* **REQUIREMENT**:
Can you turn every line of the records below into a numbered list, skipping blank lines and leaving out the pictures?

* **THE DATA**:
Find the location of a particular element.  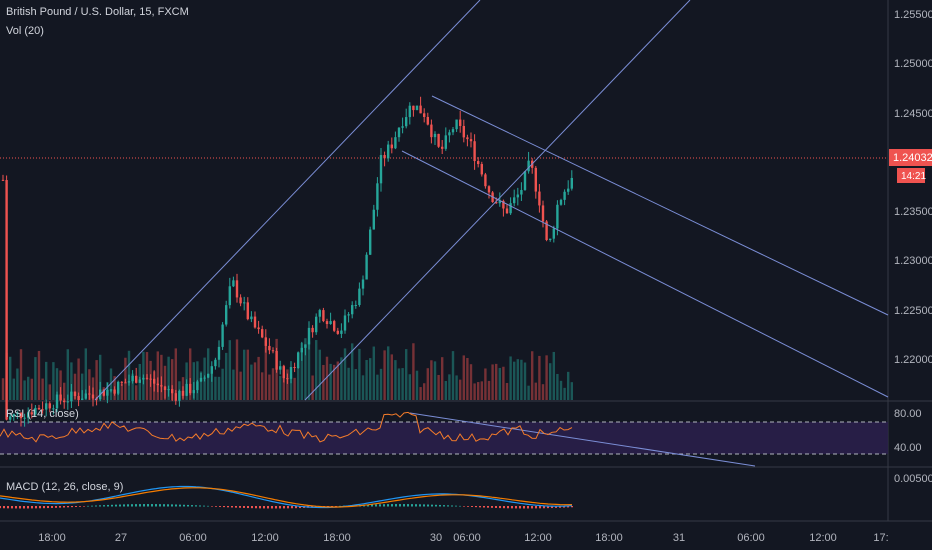

rsi-trend-line is located at coordinates (582, 440).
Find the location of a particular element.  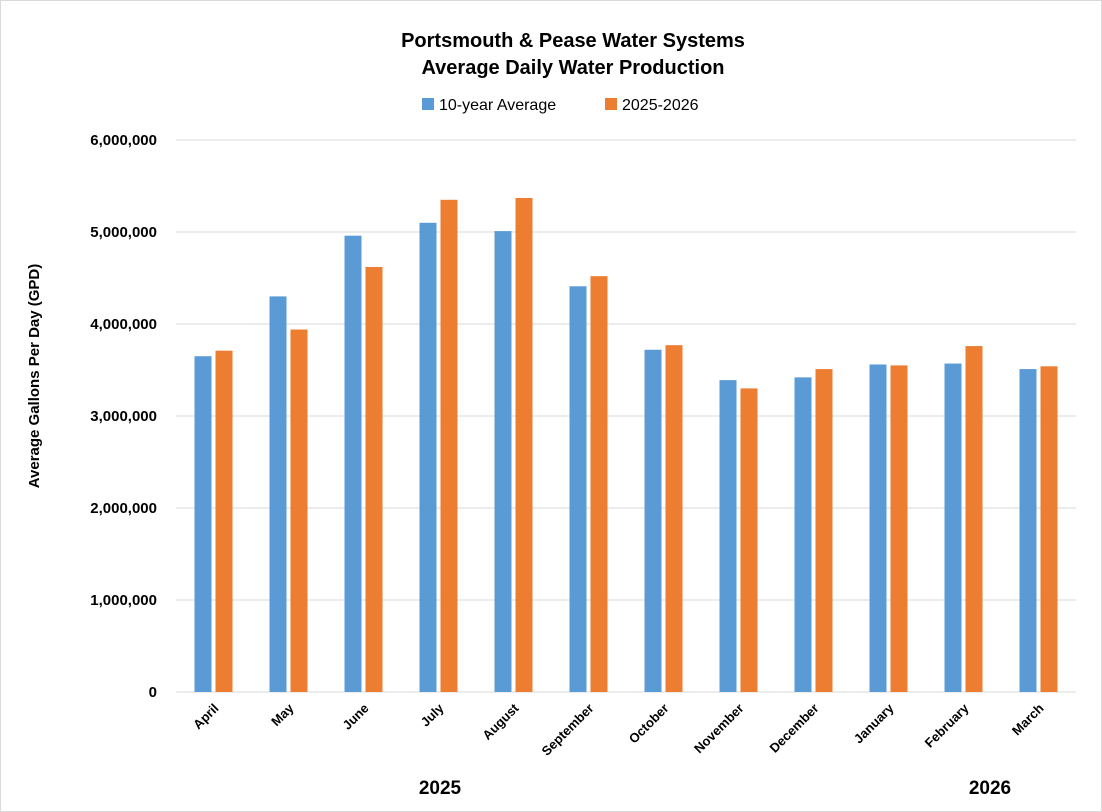

bar-10-year-average-may is located at coordinates (278, 494).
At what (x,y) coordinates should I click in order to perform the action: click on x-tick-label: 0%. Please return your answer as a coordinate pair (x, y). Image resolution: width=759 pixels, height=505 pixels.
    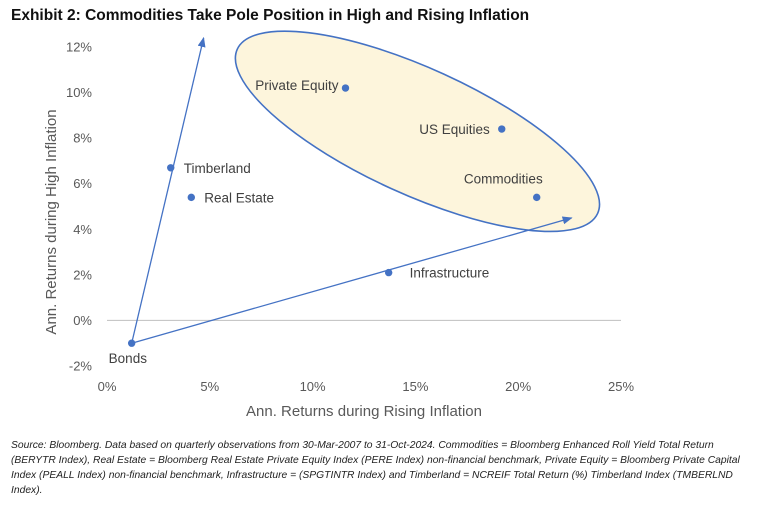
    Looking at the image, I should click on (108, 386).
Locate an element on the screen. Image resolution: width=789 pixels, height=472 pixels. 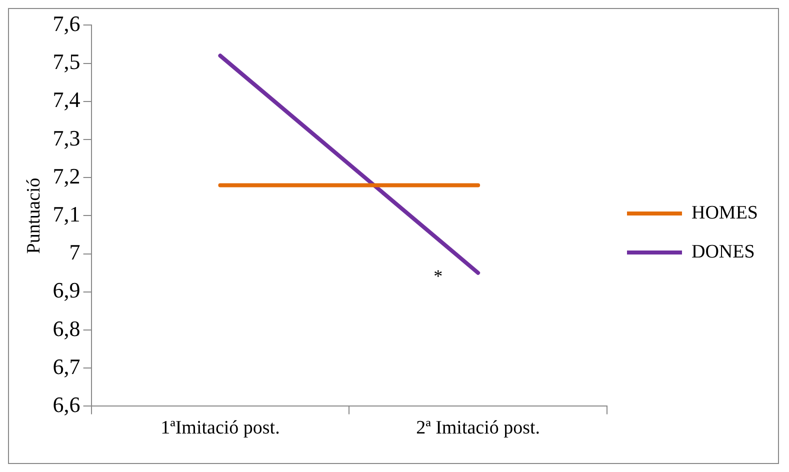
legend-label: DONES is located at coordinates (723, 252).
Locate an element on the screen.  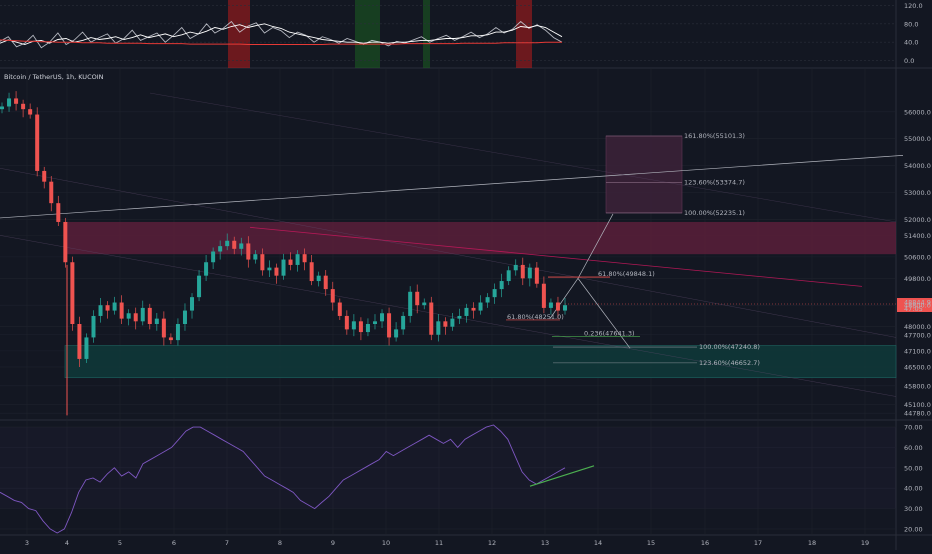
time-tick: 19 is located at coordinates (865, 543).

* **TASK RESPONSE**:
1. Find the location of a particular element.  
2. rsi-trend-line is located at coordinates (582, 440).
3. Find the location of a particular element.  
4. bar-10-year-average-may is located at coordinates (278, 494).
5. At what (x,y) coordinates should I click in order to perform the action: click on x-tick-label: 0%. Please return your answer as a coordinate pair (x, y). Image resolution: width=759 pixels, height=505 pixels.
6.     Looking at the image, I should click on (108, 386).
7. Locate an element on the screen. Image resolution: width=789 pixels, height=472 pixels. 
8. legend-label: DONES is located at coordinates (723, 252).
9. Locate an element on the screen.  
10. time-tick: 19 is located at coordinates (865, 543).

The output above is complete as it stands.